AC student held on gun, drug charges

    Adams County Prosecutor Chris Harvey has released a report filed in Adams Circuit Court in the case of Aaron C. Ellis of rural Decatur, a senior at Adams Central High School who was arrested on Wednesday by the Adams County Sheriff's Department for possession of guns and cocaine on school property.
    Harvey brought four charges against Ellis: possession of cocaine, possession of marijuana, and two counts of possession of a firearm on school property. The weapons allegedly are a .22-caliber handgun and a .38-caliber handgun.
    Ellis, 18, was arraigned on Thursday afternoon by Judge Frederick A. Schurger, who set his bond at $50,000 and also set a pre-trial hearing for April 21 and a jury trial for May 27. Schurger said Ellis qualifies to be represented by the county public defender's office if his family cannot hire a lawyer for him.
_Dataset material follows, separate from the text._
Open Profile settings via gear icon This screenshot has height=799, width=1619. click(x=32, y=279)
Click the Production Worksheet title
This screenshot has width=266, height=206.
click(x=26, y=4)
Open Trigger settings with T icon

    The probable cause affidavit signed by Deputy Sheriff Charlie Cook, a resource officer at the school, and filed in circuit court says ACHS Principal Sean McConnell reported that he had been informed by a parent on Tuesday evening that Ellis was bringing a gun to school and showing it to other students.
    McConnell also said that he had been told Ellis was saying he was "not afraid to use the gun" and was doing and/or selling drugs at AC.
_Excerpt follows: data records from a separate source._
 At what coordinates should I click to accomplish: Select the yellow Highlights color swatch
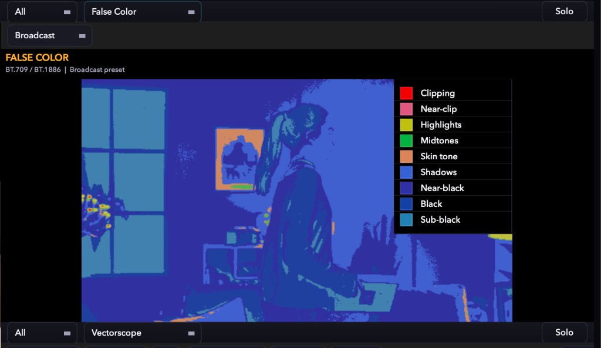[406, 125]
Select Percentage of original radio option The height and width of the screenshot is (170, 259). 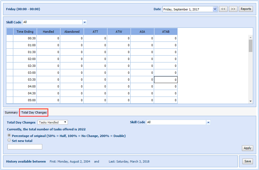tap(9, 136)
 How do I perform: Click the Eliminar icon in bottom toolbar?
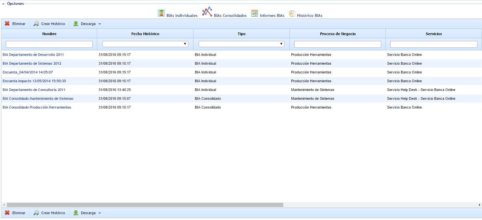point(7,213)
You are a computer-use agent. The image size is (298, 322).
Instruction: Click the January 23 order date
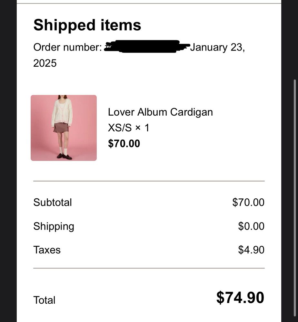point(217,47)
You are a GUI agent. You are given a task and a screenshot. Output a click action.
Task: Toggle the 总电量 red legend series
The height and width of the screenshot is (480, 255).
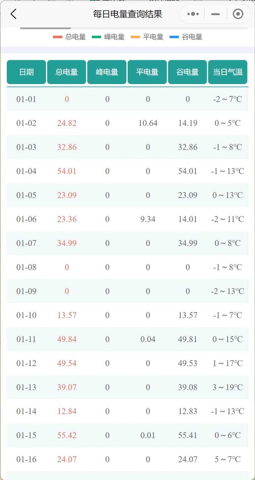[69, 37]
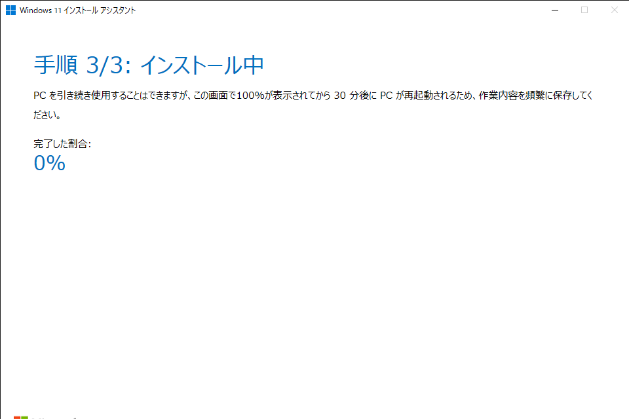629x419 pixels.
Task: Click the Microsoft logo at bottom left
Action: pos(22,416)
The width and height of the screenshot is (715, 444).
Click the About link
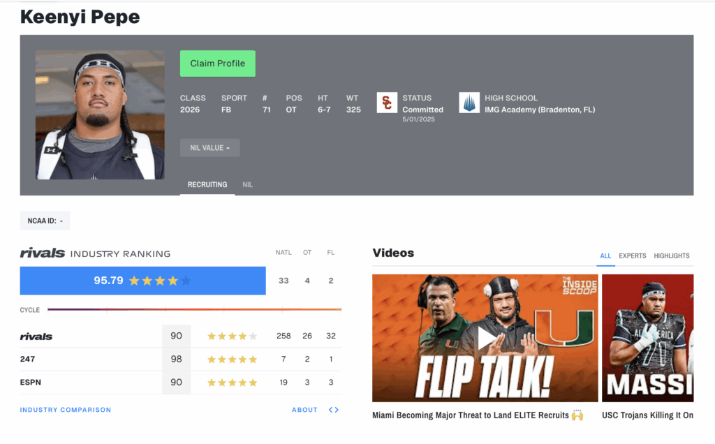304,410
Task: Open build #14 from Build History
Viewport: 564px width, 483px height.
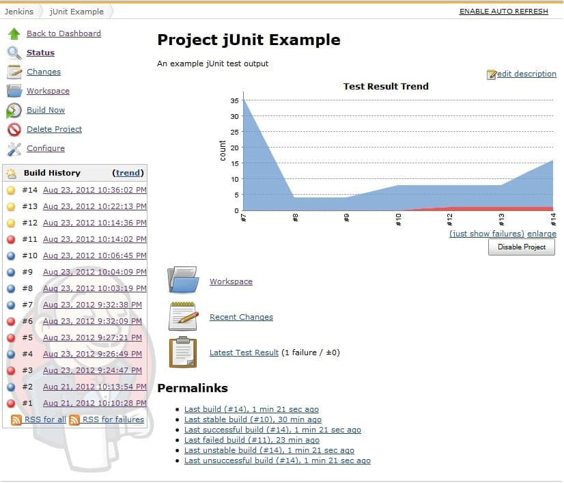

    The .22-caliber gun allegedly was kept in a rear pocket of Ellis' pants.
    Ellis was taken from class on Wednesday by McConnell and Cook and was asked about his alleged comments regarding guns and drugs at school.
    According to the affidavit, Ellis said he had the gun in a rear pants pocket and after reportedly turning it over to the principal and the deputy, it was found to be loaded. Ellis did so without resistance and there was no incident.
    Ellis' car was searched and the loaded .38-caliber gun was found, plus a mirror with a white powdery substance on it as well as some green, leafy material. Preliminary tests at the scene allegedly showed the powder to be cocaine and the leafy material to be marijuana, according to the court document.
    The document states that Ellis claimed the white powder came from crushing painkiller tablets.
    Adams Central Superintendent Mike Pettibone said Ellis was a member of the school band and participated in community activities. The student had very limited or any discipline referrals, Pettibone continued, and the school is not aware that any actions were planned by Ellis.   
    "One of the school's major roles is provide a safe learning environment," Pettibone said. "The school personnel do their best on a daily basis for this to occur.  Yet, the students and families also have a responsibility in the quest in creating the safe environment and this was demonstrated by the student relaying information to the parent and the parent to the school administration.  
    "Adams Central feels fortunate to be located in Adams County, where the families and communities care and trust the school corporations and have the same commitment to the student's welfare," the superintendent continued.
    He noted that the school staff met on Wednesday afternoon and the school administration shared the information concerning the arrest.  
    "Two thoughts prevailed," Pettibone said. "The first was a prayer of thanks that no one was injured or threatened.  Secondly, the school has concern and compassion for the young man and his family."